Act Two is a whole other beast, and here is where Wolfe lost his way.  The drive of Act One left Act Two with little to no destination in mind.  Where to go, when the show got to where it was going?  Wolfe explores the success of the show and what it does to its creators.  We watch them enjoy themselves but ultimately struggle with trying to recreate another hit, but with little success.  We watch them fight and squabble with each other as they all try to find themselves and recreate the magic and excitement they felt by bringing Shuffle Along to fruition. And it just doesn’t carry the drive and power of Act One.  It feels messy and unfocused, and I felt my mind wander, until, miraculously these spectacular performers are given something amazing to do.  The dance numbers are divine, as are the musical numbers.  When someone starts to sing or dance, we sit up and pay attention, as we are assured that we are going to hear and see something special and fantastic.  And this show doesn’t let us down at those moments.  The four male leads are all doing exceptional work, but sadly, it feels like their moments are spread too thin.  It is as if there was enough on the table for two servings, not four.  Audra on the other hand, shines, and we are reminded once again at just how mega-talented she is. Besides the leads, the supporting actors, Brooks Ashmanskas and Amber Iman, also shine brightly when given something fun and amazing to do.  As does Billy Porter, who brings down the house with his Act Two solo number, “Low Down Blues”, one of the only show stoppers given to the four male leads.

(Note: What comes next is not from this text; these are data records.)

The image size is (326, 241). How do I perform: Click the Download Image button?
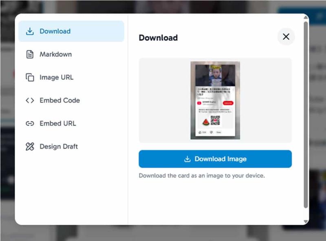tap(215, 159)
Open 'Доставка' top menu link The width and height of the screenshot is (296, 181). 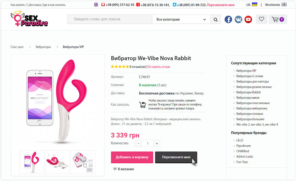click(35, 5)
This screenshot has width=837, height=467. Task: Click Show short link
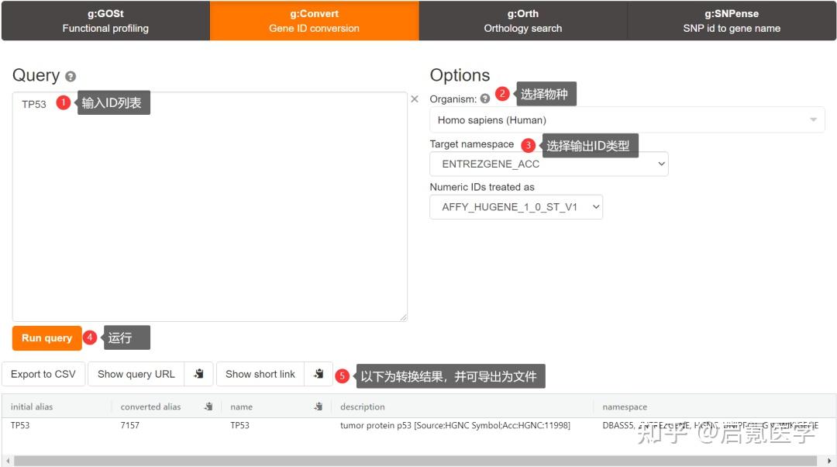pos(260,374)

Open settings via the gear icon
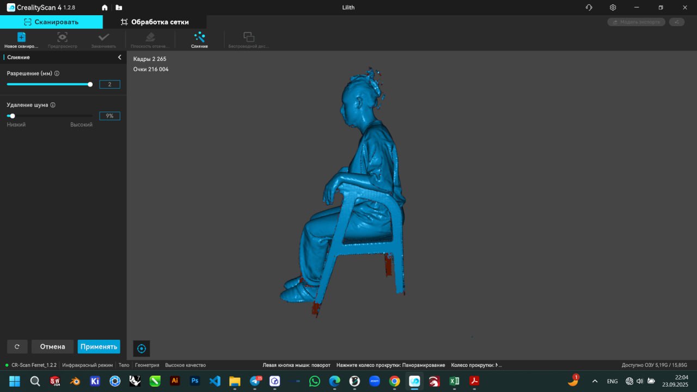613,8
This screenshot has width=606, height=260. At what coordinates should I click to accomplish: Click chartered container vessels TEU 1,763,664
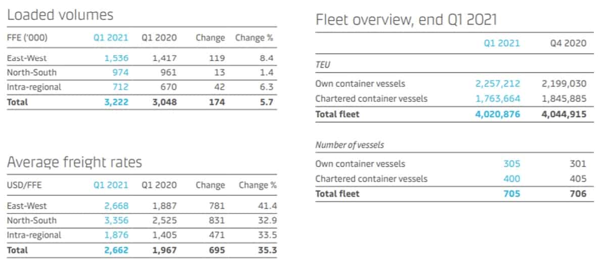pos(497,99)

But beyond those moments of exhilaration, a lot of time is wasted on material that just doesn’t have the drive or the passion that vibrated off the stage during Act One.  I will say that throughout the whole show, I have never seen such powerful tap dancing in my life.  I almost felt sorry for the stage’s floor boards taking such a beating just for our immense entertainment.  The show wraps up in the only way it can, with a historical nod to the players, and it is a beautiful moment, but at the three hour mark, we are all a bit ready to step outside and rejoin the current Broadway’s sparkling lights and excitement.